Садился писать, лишь когда были силы. Большую часть времени проводил, глядя на невозмутимую Хиральду, которая будет стоять всегда, дождется других людей, других «залов», друтих триумфаторов и других неудачников. Смотрю на Хиральду и вижу с поразительной четкостью Нубе, скачущую верхом в молчаливых северных лесах, где высятся снежные вершины.
Счастливая, спасшаяся грозная Нубе и ее кони с развевающимися по ветру гривами.
В ней течет моя кровь. Так я останусь здесь, в этом мире.
Позавчера пришел писарь Фонтана де Гомеса с копией нотариального акта, которым предоставляется бесплатное пользование этим домом «пожизненно его бывшему владельцу дону Альвару…». Я не мог не улыбнуться в душе. Человек, узнавший моря Флориды, может ли верить в великодушие акулы? И все же…
А вчера днем пришли Лусинда и Хесус Омар, они ночью отплывают в Анатолию, чтобы присоединиться к тем поселенцам, которые говорят по-испански, хотя они евреи.
Я чувствовал себя прескверно. Невыносимо было видеть, как плачет Лусинда. Я велел Эуфросии налить гостям по бокалу вина. Они посидели, но я сказал, что предпочитаю не вставать. Они поняли. Я с облегчением услышал, что дверь закрылась. С облегчением и с отчаянием.
Она подарила мне эту стопу бумаги, чтобы я описал другую сторону моего прошлого (вроде другой стороны Луны), а я в очередной раз был побежден настоящим, побежден страстью. Неразрешимая загадка жизни связала Лусинду и Амадиса. И, как в движении неожиданной волны, кажущееся далеким прошлое накатилось на настоящее.
Теперь я жду.
Бывают люди, которые, оставаясь на ногах, умирают, они — живые трупы. Бывают другие, которые умирают, потому что обрывается их жизнь, хотя она могла бы продолжаться с пользой и смыслом, — это случай моего сына Амадиса, которого лишили его покоя, его Мира. И бывают такие, что исчерпывают свою жизнь (иногда даже с лихвой). Они не умирают, а завершаются, как цветок или созревший плод, падающий в течение большой реки. Это мой случай — я испил свое время до последней капли. Тут нет места скорби или жалости к себе.
Препоручаю себя Христу, Богу моей веры. Прошу прощения за мои грехи и оплошности. Но я безусловно (должен в этом признаться) чувствую более глубоко то, во что верят тараумара и «мудрецы верхнего мира», — что я буду возвращен, отдан обратно беспредельному космосу, просторам загадочной Вселенной, как тот цветок или плод, о коих я писал выше.
Как ни стараюсь следовать своей религии, я не могу поверить, что Бог будет нас ждать с судьями у врат ада, куда отправится большинство (конечно, кроме тех язычников чорруко, кевене и других племен равнины, где я встречал только невинность без порока, даже при насилии).

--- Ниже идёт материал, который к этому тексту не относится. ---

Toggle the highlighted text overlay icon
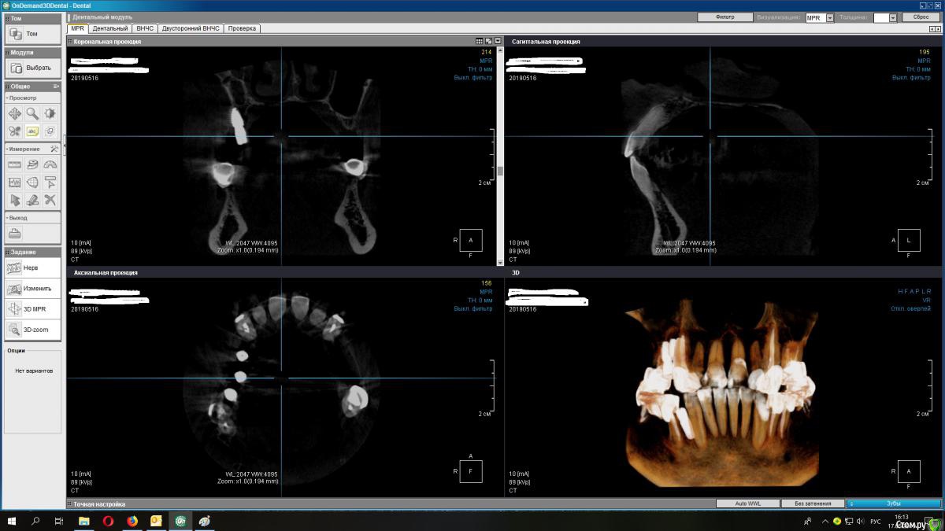Viewport: 945px width, 531px height. (32, 131)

Это было бы весьма нелогично.
Мне удалось хорошо устроить дела доньи Эуфросии. Она будет служить няней у пекаря, пока не вернется в свою Астурию. Донья Эуфросия унаследует мои вещи, включая серебряные канделябры. Об этом никто не знает, я спрятал свое распоряжение в горшок, с которым она никогда не расстанется, потому что готовит в нем свою жгучую фабаду.

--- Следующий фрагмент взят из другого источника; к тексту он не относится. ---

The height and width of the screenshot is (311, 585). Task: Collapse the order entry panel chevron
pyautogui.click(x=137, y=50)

И затем я останусь в последнем своем одиночестве, пристойном для человека, который должен сосредоточиться перед встречей с этой тайной — небытием или новым путем, — какой является смерть. Надеюсь, я обрету спокойствие и достоинство Амадиса и его матери. Дай Бог, чтобы в этот уже недалекий час у меня были душевный покой и твердость сердца. Буду ждать тихо, с благодарностью и хвалою за то, что я существовал. И Бог и боги, надеюсь, не откажутся принять меня.
Слышу, поднимается донья Эуфросия. Уже подт, ехала карета, и я должен дописать последние строчки. Время удачное — каноник наверняка обедает, и в библиотеке никого не будет. Я съел кусочек булки для бодрости.
С тех пор как я начал писать свои заметки, а главное, с тех пор как Лусинда мне подарила стопу бумаги, я чувствовал себя свободным в общении с этими страницами.
Согласно моему желанию, они будут посланием, которое через много лет, быть может, кто-нибудь найдет. Оно будет посланием, брошенным в море времени. Я оставлю его среди книг библиотеки в Башне Фадрике. Поднимусь, если смогу, на самую высокую ступеньку стремянки и засуну его среди фолиантов «Суммы теологии», в которую священники заглядывают не слишком часто (ныне, чтобы стать епископом, не обязательно ни большое знание теологии, ни большое благочестие).